## WHAT TO WORK ON
Continue the passage on gum disease, picking up right after its final sentence.

Gum Disease

Gum disease is an infection of the tissues that surround and support your teeth. It is a major cause of tooth loss in adults. Because gum disease is usually painless, you may not know you have it. Also referred to as periodontal disease, gum disease is caused by plaque, the sticky film of bacteria that is constantly forming on our teeth. Plaque that is not removed with thorough daily brushing or cleaning between teeth can eventually harden into calculus or tartar. It is an extremely common disease. According to the Center for Disease Control and Prevention, half of adults age thirty and older suffer from some form of gum disease.

Being cavity-free doesn’t ensure you are in the clear where gum disease is concerned. That’s because gum disease is painless and many people have no ide that they have it. However, it doesn’t mean that you will lose your teeth if you have gum disease. You don’t have to lose any of your teeth to gum disease if you practice good oral hygiene. Even if you are diagnosed with gum disease, your dentist can design a treatment plan to help you keep it under control.

## DATA BLOCK
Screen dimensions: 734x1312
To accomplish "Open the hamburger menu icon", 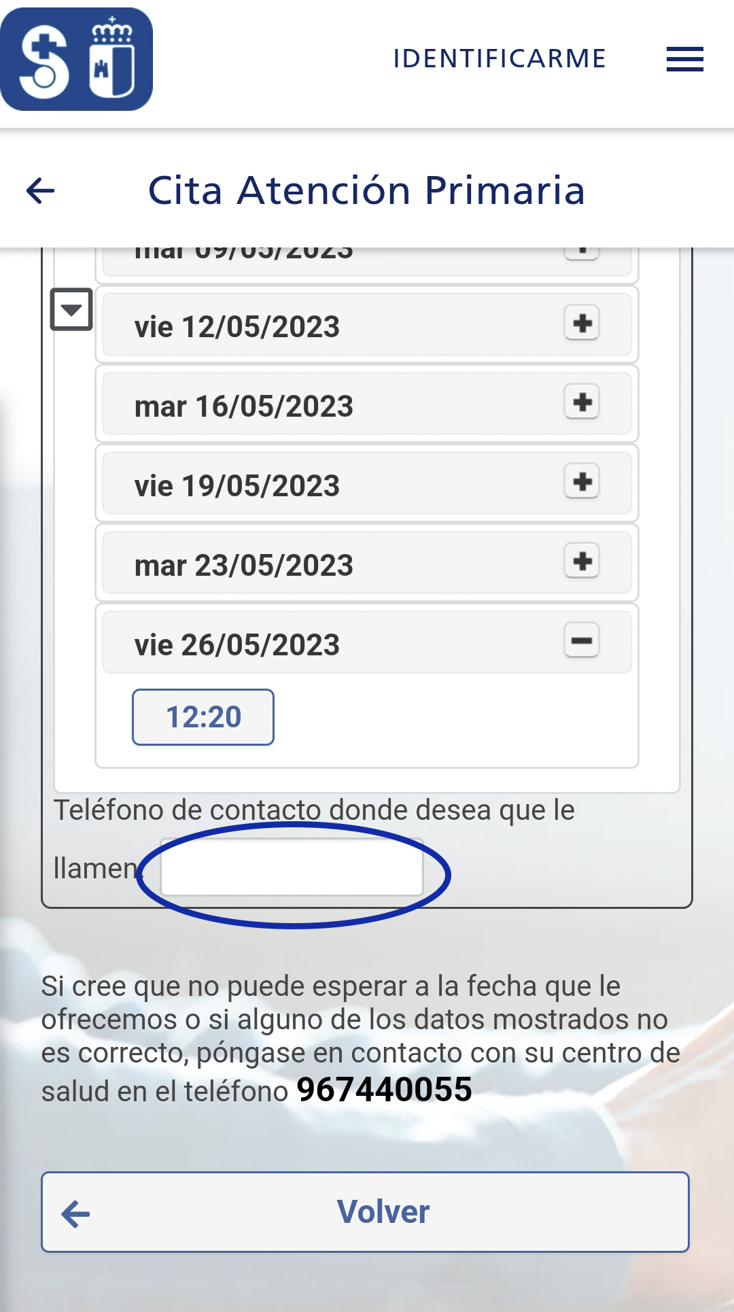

## OUTPUT BELOW
Warning signs that can signal a problem include:

  • Gums that bleed easily
  • Red, swollen, tender gums
  • Gums that have pulled away from the teeth
  • Persistent bad breath or bad taste
  • Permanent teeth that are loose or separating
  • Any change in the way your teeth fit together when you bite
  • Any change in the fit of partial dentures

Some factors increase the risk of developing gum disease, such as:

  • Poor oral hygiene
  • Smoking or chewing tobacco
  • Genetics
  • Crooked teeth that are hard to keep clean
  • Pregnancy
  • Diabetes
  • Medications, including steroids, certain types of anti-epilepsy drugs, cancer therapy drugs, some calcium channel blockers, and oral contraceptives

See your dentist if you suspect you have gum disease, because the sooner you treat it, the better. The early stage of gum disease is called gingivitis. If you have gingivitis, your gums may become red, swollen, and bleed easily. At this stage, the disease is still reversible, and can usually be eliminated by a professional cleaning at your dentist’s office, followed by daily brushing and flossing.

Keep in mind that bleeding gums during pregnancy isn’t necessary normal. While it’s true that some women develop a condition known as “pregnancy gingivitis,” it is not true that everyone experiences this. You can help prevent this condition by taking extra care during your brushing and flossing routine. Your dentist may recommend more frequent cleanings in addition in order to prevent this.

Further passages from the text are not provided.